19. The video processing apparatus of claim 18, wherein the content-oriented rotation circuit obtains a plurality of motion amounts of a plurality of different image region pairs, respectively, where each of the different image region pairs has one image region and another image region in the input frame, said one image region corresponds to one area on the sphere, the said another image region corresponds to another area on the sphere, said one area and said another area include points on a same central axis which passes through the center of the sphere; and the content-oriented rotation circuit compares the motion amounts of the different image region pairs, and selects an image region pair with a minimum motion amount from the different image region pairs to act as the selected image region pair.

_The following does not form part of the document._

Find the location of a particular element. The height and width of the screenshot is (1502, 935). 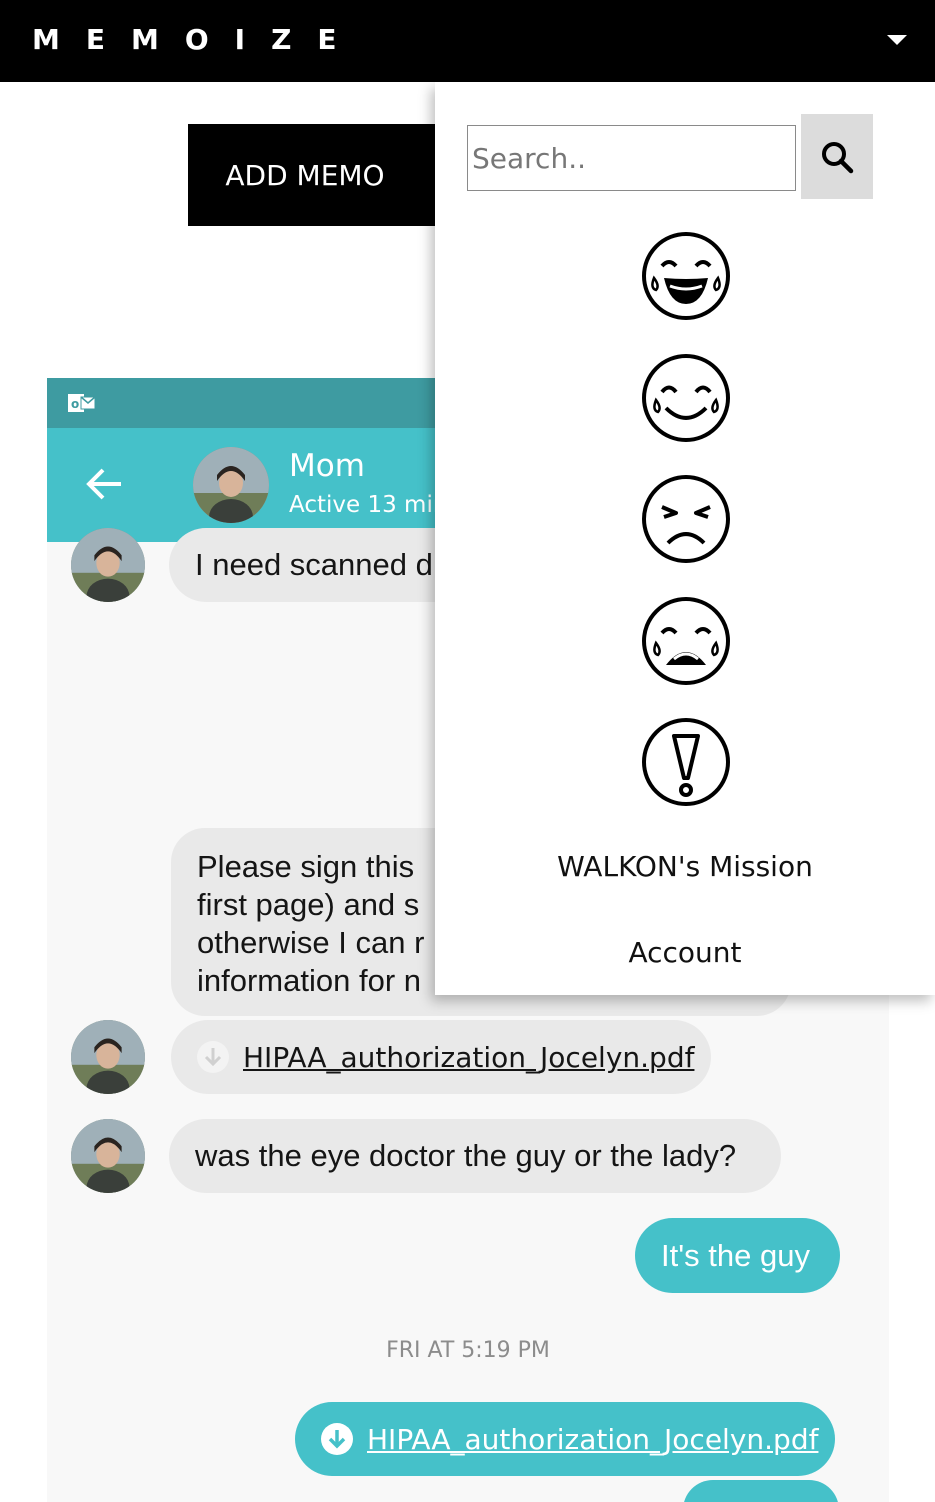

message-line: Please sign this is located at coordinates (306, 866). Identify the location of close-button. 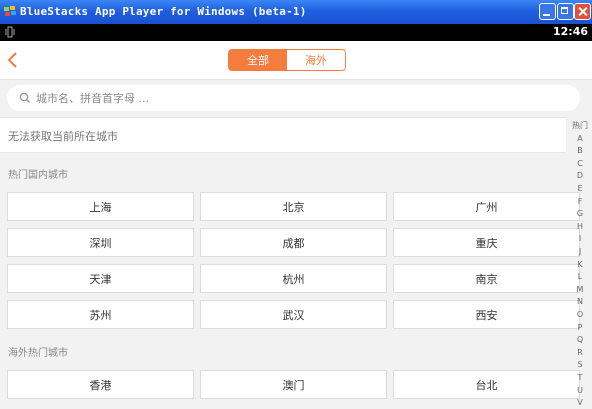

20. The video processing apparatus of claim 18, wherein the content-oriented rotation circuit is further arranged to:

compare the motion amount of the first partial input frame and the third partial input frame with a first predetermined threshold value;

compare the motion amount of the selected image region pair with a second predetermined threshold value;

check if the motion amount of the first partial input frame and the third partial input frame is larger than the first predetermined threshold value; and

check if the motion amount of the selected image region pair is smaller than the second predetermined threshold value; and

when checking results indicate that the motion amount of the first partial input frame and the third partial input frame is larger than the first predetermined threshold value and the motion amount of the selected image region pair is smaller than the second predetermined threshold value, the content-oriented rotation circuit applies the content-oriented rotation to the 360-degree content in the input frame.